In Arizona, Democrat Mark Kelly, a NASA astronaut and the husband of former Arizona Rep. Gabby Giffords, has led Republican Sen. Martha McSally in every CNN-approved public poll this year. McSally, who was appointed to fill the seat once held by the late Sen. John McCain, has run behind Trump, waffled in her public support for him and failed to excite some conservatives. The senator has repeatedly suggested that Kelly was beholden to China due to his participation in US-China forums, but Kelly has defended himself by pointing to his record as a captain in the Navy.
In Maine, state House speaker Sara Gideon is trying to oust Sen. Susan Collins, the last Republican member of Congress in New England. Since her first victory in 1996, Collins developed a Maine-centric, independent image, winning her last election with nearly 69% of the vote.

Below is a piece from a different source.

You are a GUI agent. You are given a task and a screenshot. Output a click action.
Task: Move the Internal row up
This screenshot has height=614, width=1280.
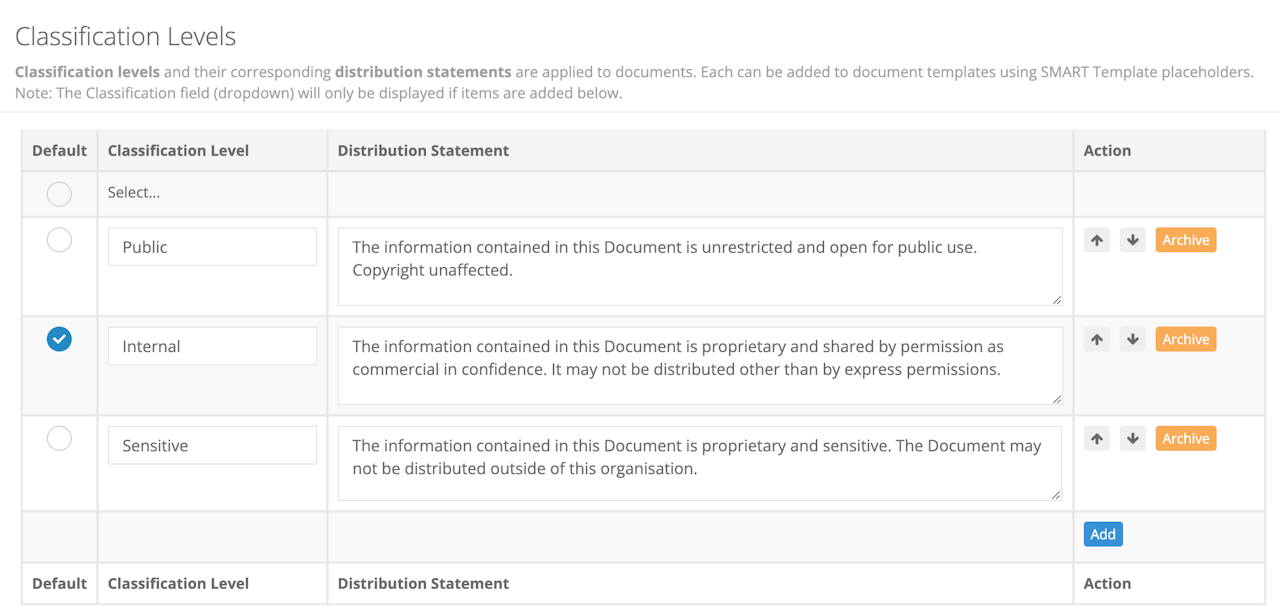point(1097,339)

But her approval fell during the Trump era, due in part to her support of the 2017 GOP tax plan and the nomination of Judge Brett Kavanaugh to the Supreme Court. Polls this fall show her behind in the race, as attack ads portray her as beholden to special interests.
Collins focused her message on what she has delivered for Maine, including financial relief for small businesses during the pandemic, and a promise that her seniority in the Senate could lead to more federal funding for her state. She also separated herself from Trump in a state he is very likely to lose, opposing Barrett and even declining to say who she would vote for president.